Es geht hügelig voran, auf super Asphalt, mit wenig Verkehr. Die Landschaft ist toll. Wir passieren grüne Berge durch deren Täler sich Bäche gurgelnd dahinwinden. Kühe und Ziegen grasen auf den Weiden. Neben der Straße gibt es überall tolle Plätze für ein zweites Frühstück. Hier fühlen wir uns sicher, pflanzen uns ins weiche Gras und lassen das neue Land auf uns wirken.
Es ist noch früher Morgen. Wir können etwas neues, für uns sehr schönes beobachten. In kleinen Dörfern sehen wir Eltern, die ihre Kinder an die Hand nehmen und zur Schule bringen. Das haben wir lange nicht mehr gesehen. Die Kinder gehen, ordentlich angezogen in weißem Hemd und blauer Hose oder Rock, zur Schule. Sie lachen und schwatzen mit ihren Eltern. Noch kurz zuvor in Honduras sahen wir viele Kinder, die um jene Uhrzeit gar nicht in die Schule gingen. Viele waren in schmutzigen und zerrissenen Klamotten unterwegs auf die Felder.
Ocotal
Ocotal ist ein Ort mittlerer Größe, der jedoch über einen Supermarkt verfügt. Palí nennt sich die Billigsupermarktkette nun. Ich gehe rein und mache mich mit den hiesigen Preisen und dem neuen Geld, dem Córdoba, vertraut. Draußen stehen ein paar alte Frauen herum und betteln nach Geld. Wir beobachten, dass sie von vielen Nicas, die den Supermarkt verlassen das Wechselgeld in die Hand gedrückt bekommen. So geben wir auch einer Frau etwas. Wir sind bei diesem Punkt geteilter Meinung. Hardy würde eher und öfter Geld abgeben als ich. Vielleicht bin ich da zu strikt? Es stimmt schon, wir haben viel mehr Kohle und könnten auch viel mehr geben, aber dies ist ja nur ein Tropfen auf den heißen Stein und ändert an der Situation der Menschen nichts. Andererseits ändert nichts geben auch nix. Wir sprechen lange darüber, kommen aber für uns zu keiner befriedigenden Lösung.

# Aufgabe 1
Welchen Namen trägt laut dem Reisebericht die Billigsupermarktkette in Ocotal?
# Aufgabe 2
Schreibe den Reisebericht im Anschluss an seinen letzten Satz weiter.

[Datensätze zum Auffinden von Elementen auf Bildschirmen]
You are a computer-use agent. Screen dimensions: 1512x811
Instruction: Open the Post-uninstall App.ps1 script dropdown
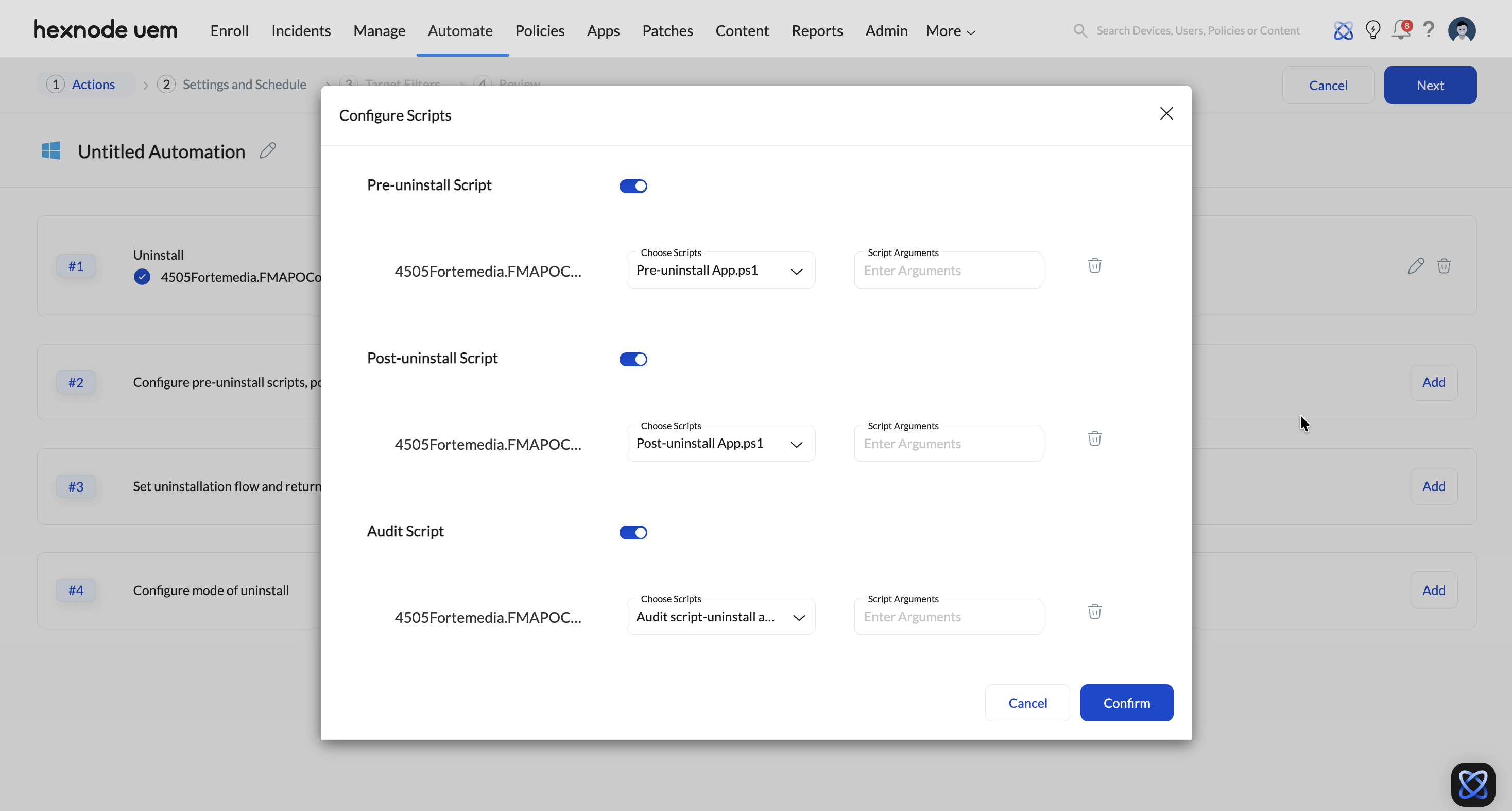721,444
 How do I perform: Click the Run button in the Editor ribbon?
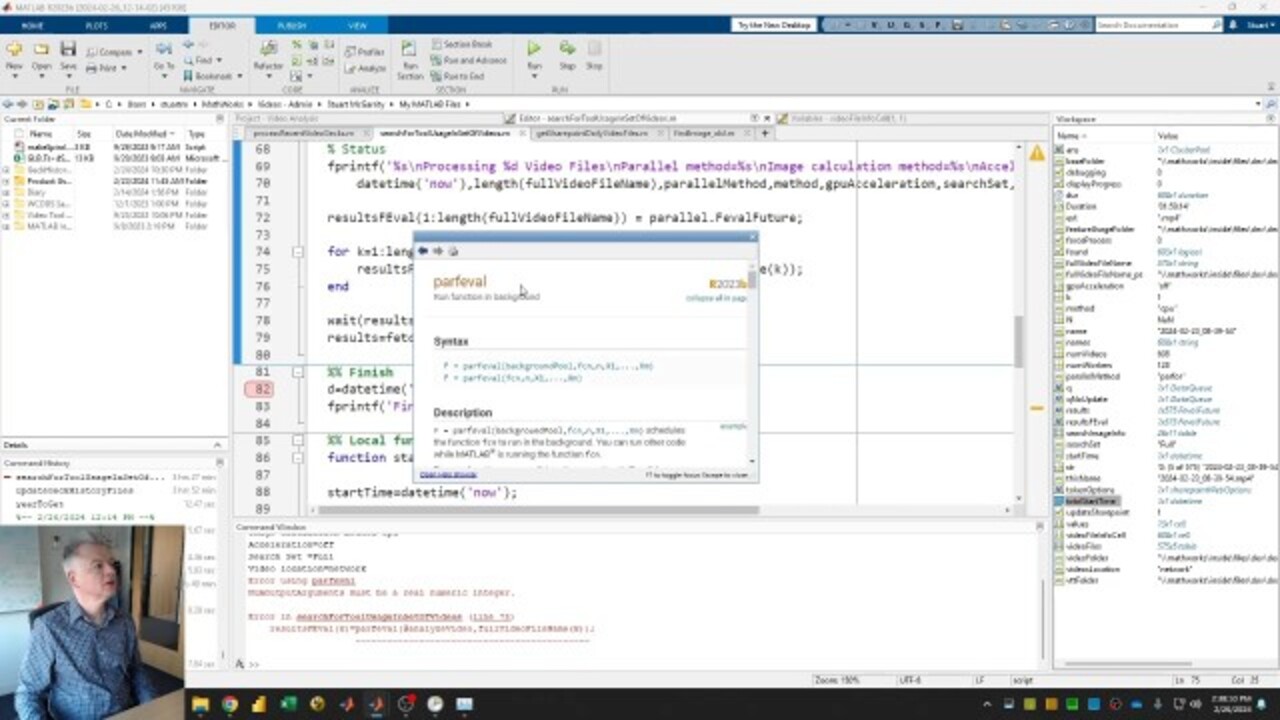tap(534, 53)

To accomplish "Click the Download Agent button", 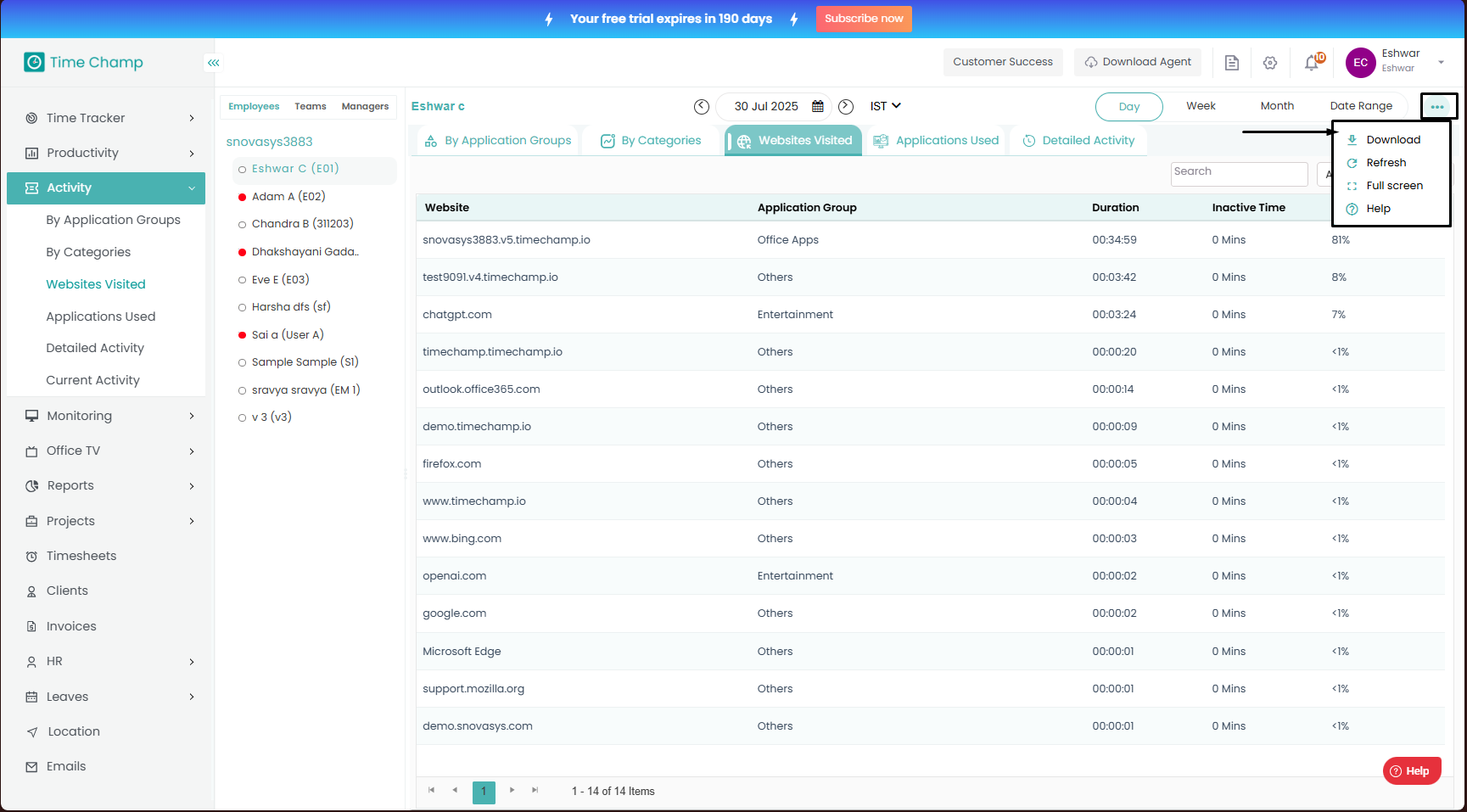I will point(1137,62).
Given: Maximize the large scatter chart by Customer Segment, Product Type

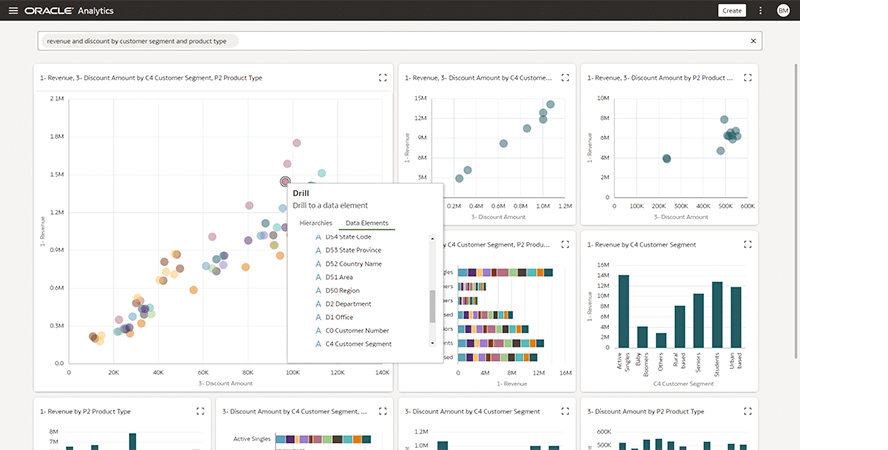Looking at the screenshot, I should (382, 77).
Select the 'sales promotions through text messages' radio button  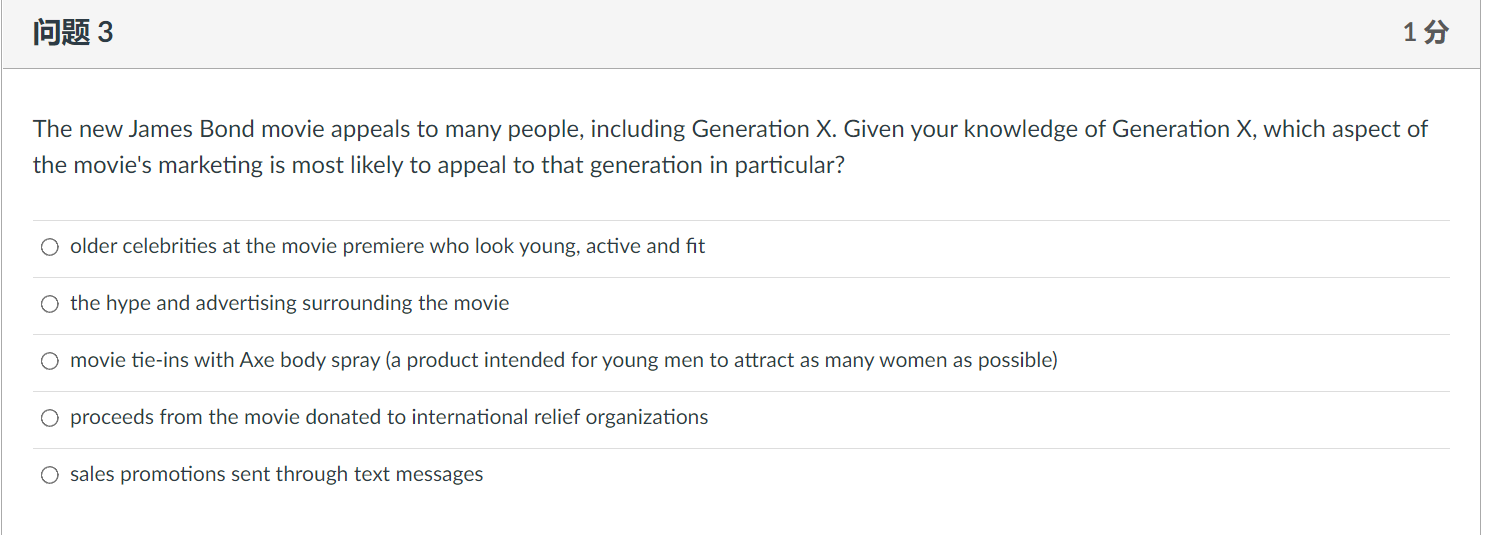pos(50,475)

# Schriftliche Antwort 1
Palí

# Schriftliche Antwort 2
In Ocotal sitzen wir dann am frühen Nachmittag beim Mittagessen im Park. Dieser ist schön angelegt. Es gibt viele Gänge mit Bänken, einen Brunnen und einen Pavillon. Die Hecken sind in lustigen Tierformen geschnitten. Es ist nett hier, wir beschließen, den Radeltag vorzeitig zu beenden und hier zu bleiben. Schnell ist eine hospedaje, ein Familienunternehmen, das Zimmer anbietet, gefunden. Es ist unsere billigste Unterkunft bisher überhaupt. Wir zahlen 1,50 Euro pro Person. Dazu muss jedoch angemerkt werden, dass das Zimmerchen winzig ist und es kein Fenster gibt. Ein Schild an der Tür besagt, dass die Gäste das Licht ausschalten und sich ruhig verhalten sollen und außerdem die Dusche nicht als Urinal zu benutzen haben. Unser „spät“-abendliches Geschirrspülen scheint die Familie auch eher zu stören. Als wir uns leise noch um 20h in unserem Raum unterhalten, klopft es an der Tür und die alte Vermieterin meint, wir sollen doch das Licht ausschalten, wenn wir es nicht mehr benötigen. Ich gehe dann noch auf’s frisch geputzte Klo, das Klopapier müssen wir selber stellen, da schaut mich eine riesengroße Kakerlake auf der Klobrille sitzend an. Ich versuche sie mit dem Klopapier wegzuschnipsen, da landet sie mitten auf meiner Hand. Naja, für 1,50 Euro darf man wohl nicht zu viel erwarten 😉
Abseits der Hauptstraßen, von Estelí durch das Naturreservat Miraflores nach Matagalpa
In Richtung Estelí fahren wir weiterhin durch hügeliges Gebiet. Am Wegesrand gibt es viele Ziegelbrennereien. Die Ziegel werden aus Ton- oder Lehmerde geformt, in langen Reihen in der Sonne getrocknet und dann in großen, aufgetürmten, ordentlich geschichteten Haufen gebrannt.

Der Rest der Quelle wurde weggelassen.